Jesus adverte: “Ai de vós”, àqueles que buscam felicidade nos prazeres carnais, pois eles não são a verdadeira felicidade. Ele fala tanto aos discípulos, que já entenderam que a felicidade está no Céu, quanto à multidão, que ainda busca no prazer efêmero. A vida humana não tem como finalidade o dinheiro ou o prazer carnal, tampouco se resume ao bem-estar afetivo. Jesus também diz: “Ai de vós que agora rides, porque tereis luto e lágrimas”, e “Bem-aventurados vós que agora chorais, porque havereis de rir”.
De fato, muitas pessoas buscam preencher sua carência afetiva, acreditando equivocadamente que a felicidade vem de alguém ou de algo que as complete. Elas podem até ver nessa disposição algo mais virtuoso do que buscar dinheiro ou prazeres carnais. Porém, a verdadeira realização não está nos outros — nem sequer nos filhos. O casamento, por exemplo, não é para encontrar completude afetiva, senão para caminhar junto ao outro em direção à felicidade eterna no Céu, onde encontraremos a verdadeira alegria.
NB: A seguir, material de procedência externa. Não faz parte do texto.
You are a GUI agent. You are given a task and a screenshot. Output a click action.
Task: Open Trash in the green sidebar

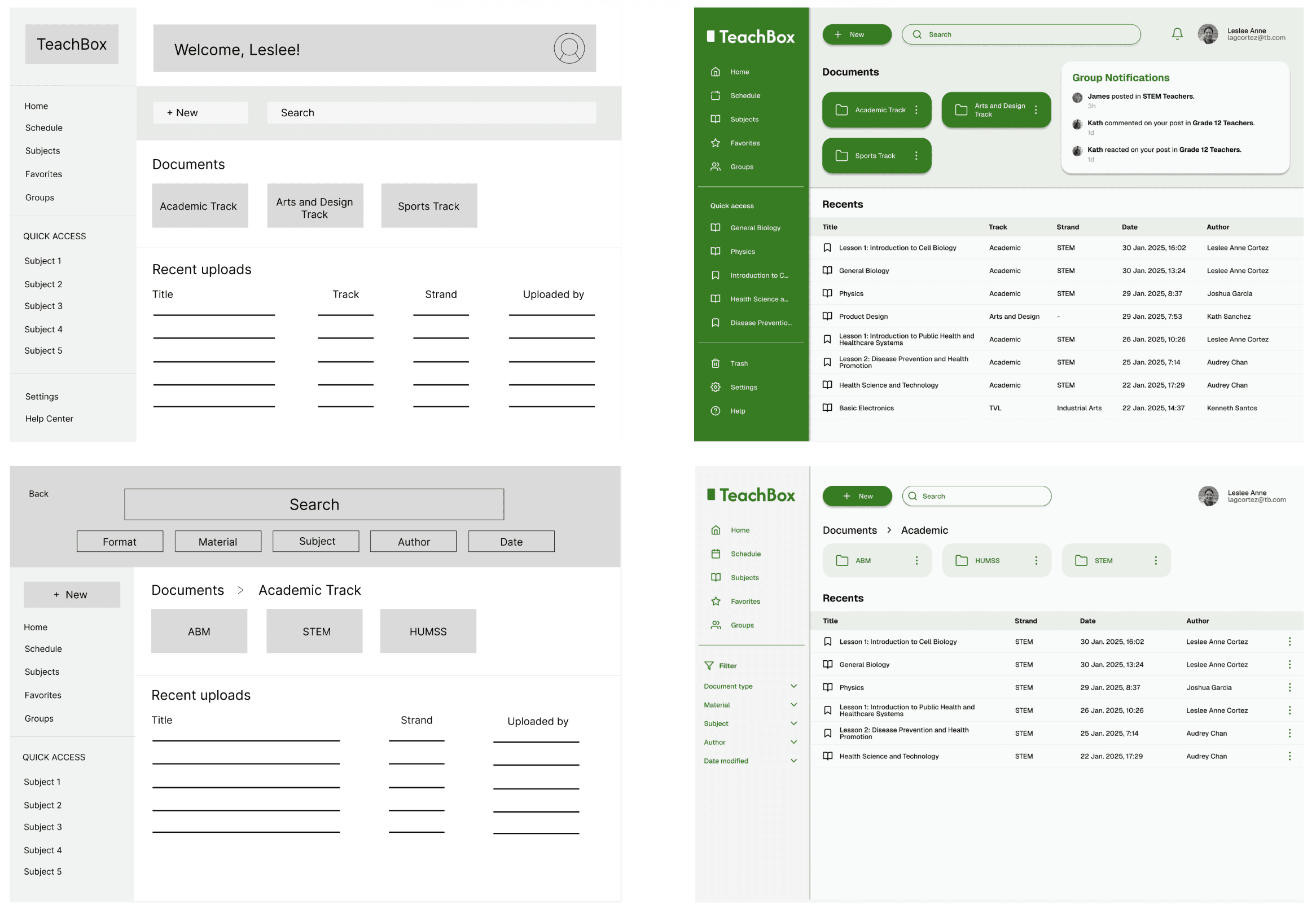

Neste mundo, estamos num grande vale de lágrimas, com alegrias passageiras e efêmeras. Embora experimentemos esses momentos felizes, o verdadeiro “tempo de sorrir e de colher”, como diz o salmista, está no Céu. As alegrias terrenas são temporárias e, muitas vezes, seguidas por frustração — como também nos alerta a sabedoria popular. Portanto, a felicidade verdadeira não pode estar nas consolações deste mundo, pois elas desaparecem rapidamente.
À vista disso, Nosso Senhor nos aponta para o Céu como a verdadeira fonte de felicidade e ensina-nos que ela também não está na vanglória ou no aplauso dos outros. Ele adverte que, quando todos nos elogiarem, estamos no caminho dos falsos profetas. Em vez disso, Ele diz: “Bem-aventurados, sereis, quando os homens vos odiarem, vos expulsarem, vos insultarem e amaldiçoarem o vosso nome, por causa do Filho do Homem” (Lc 6, 22). A felicidade verdadeira vem de agradar a Deus, não aos homens; e mesmo no sofrimento, encontramos alegria por amar e sofrer por aquilo que realmente vale a pena: Deus. Nesse sentido, nós temos o grande testemunho da vida dos santos, daqueles que sofreram por amor a Deus.
No Evangelho deste domingo, Nosso Senhor fala sobre a verdadeira finalidade da vida, que está no Céu, e desmascara os falsos bens que buscamos nesta Terra. Ele nos ensina que não nascemos para o dinheiro, os prazeres, as consolações terrenas e a vanglória. Jesus alerta que procurar a felicidade nesses caminhos é um erro, porque simplesmente não é aí que ela se encontra.
Isso se encontra também nas outras leituras. Na Segunda Leitura, São Paulo, falando aos Coríntios, diz que, se nossa esperança em Cristo limita-se a benefícios terrenos como dinheiro, prazer ou fama, somos os mais dignos de compaixão (cf. 2 Cor 16, 19). Jeremias, na Primeira Leitura, ecoa o Salmo I, afirmando que é maldito quem confia apenas nas forças humanas, enquanto bendito é aquele que confia no Senhor, pois sua esperança é firme.
Devemos, portanto, seguir o caminho dos bem-aventurados, que hoje são verdadeiramente felizes no Céu. Se nossa vida tem sido marcada por decepções, olhemos para os santos, que encontraram a bem-aventurança eterna. Eles nos mostram que há uma felicidade imensa à nossa espera, porque somos chamados a ser bem-aventurados.